Heterogeneity, reinforcement learning, and chaos in population games.

Journal: Proceedings of the National Academy of Sciences of the United States of America
Published Date:

Abstract

Inspired by the challenges at the intersection of Evolutionary Game Theory and Machine Learning, we investigate a class of discrete-time multiagent reinforcement learning (MARL) dynamics in population/nonatomic congestion games, where agents have diverse beliefs and learn at different rates. These congestion games, a well-studied class of potential games, are characterized by individual agents having negligible effects on system performance, strongly aligned incentives, and well-understood advantageous properties of Nash equilibria. Despite the presence of static Nash equilibria, we demonstrate that MARL dynamics with heterogeneous learning rates can deviate from these equilibria, exhibiting instability and even chaotic behavior and resulting in increased social costs. Remarkably, even within these chaotic regimes, we show that the time-averaged macroscopic behavior converges to exact Nash equilibria, thus linking the microscopic dynamic complexity with traditional equilibrium concepts.
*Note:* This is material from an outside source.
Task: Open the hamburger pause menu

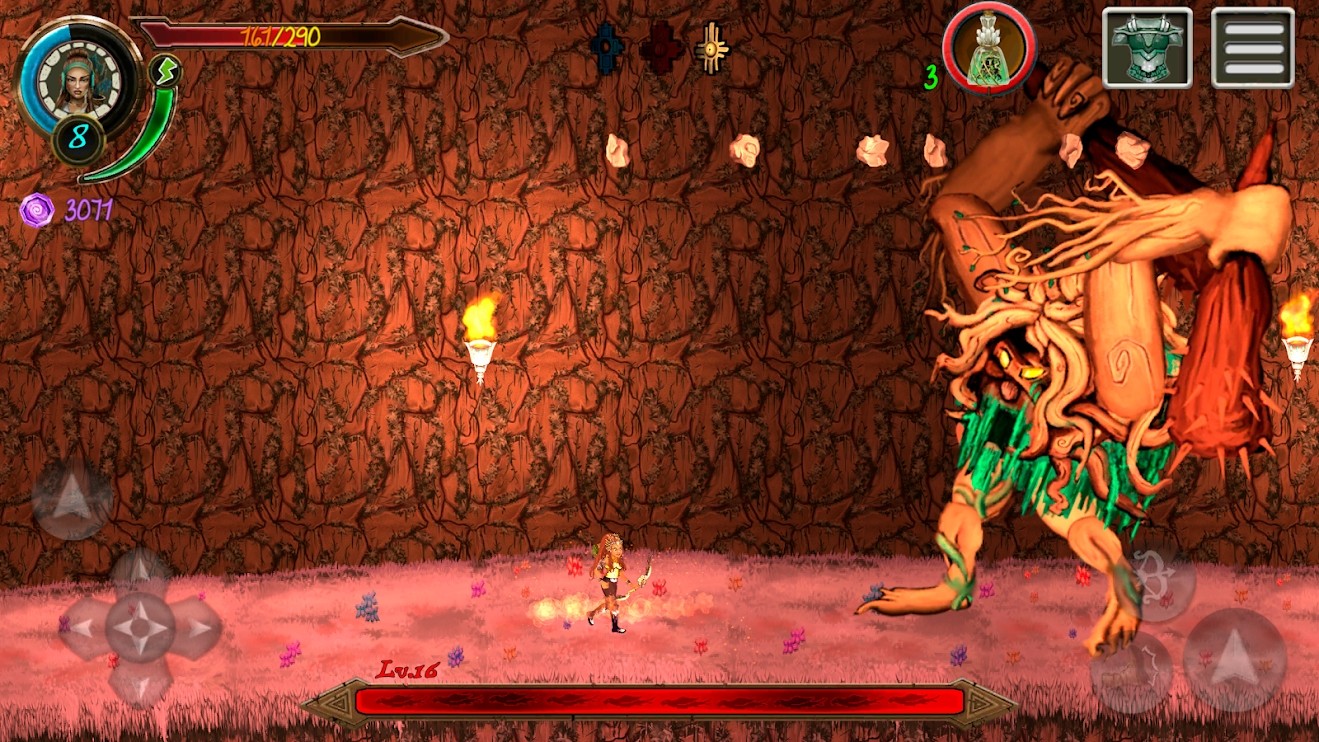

By employing dynamical systems techniques, we analyze the interaction between individual-level adaptation and population-level outcomes, paving the way for studying heterogeneous learning dynamics in discrete time across more complex game scenarios.

Authors

  • Jakub Bielawski
    Department of Mathematics, Krakow University of Economics, Kraków 31-510, Poland.
  • Thiparat Chotibut
    Department of Physics, Chula Intelligent and Complex Systems, Chulalongkorn University, Bangkok 10330, Thailand.
  • Fryderyk Falniowski
    Department of Mathematics, Krakow University of Economics, Kraków 31-510, Poland.
  • Michał Misiurewicz
    Department of Mathematical Sciences, Indiana University-Purdue University Indianapolis, Indianapolis, IN 46202.
  • Georgios Piliouras
    Google DeepMind, London EC4A 3TW, United Kingdom.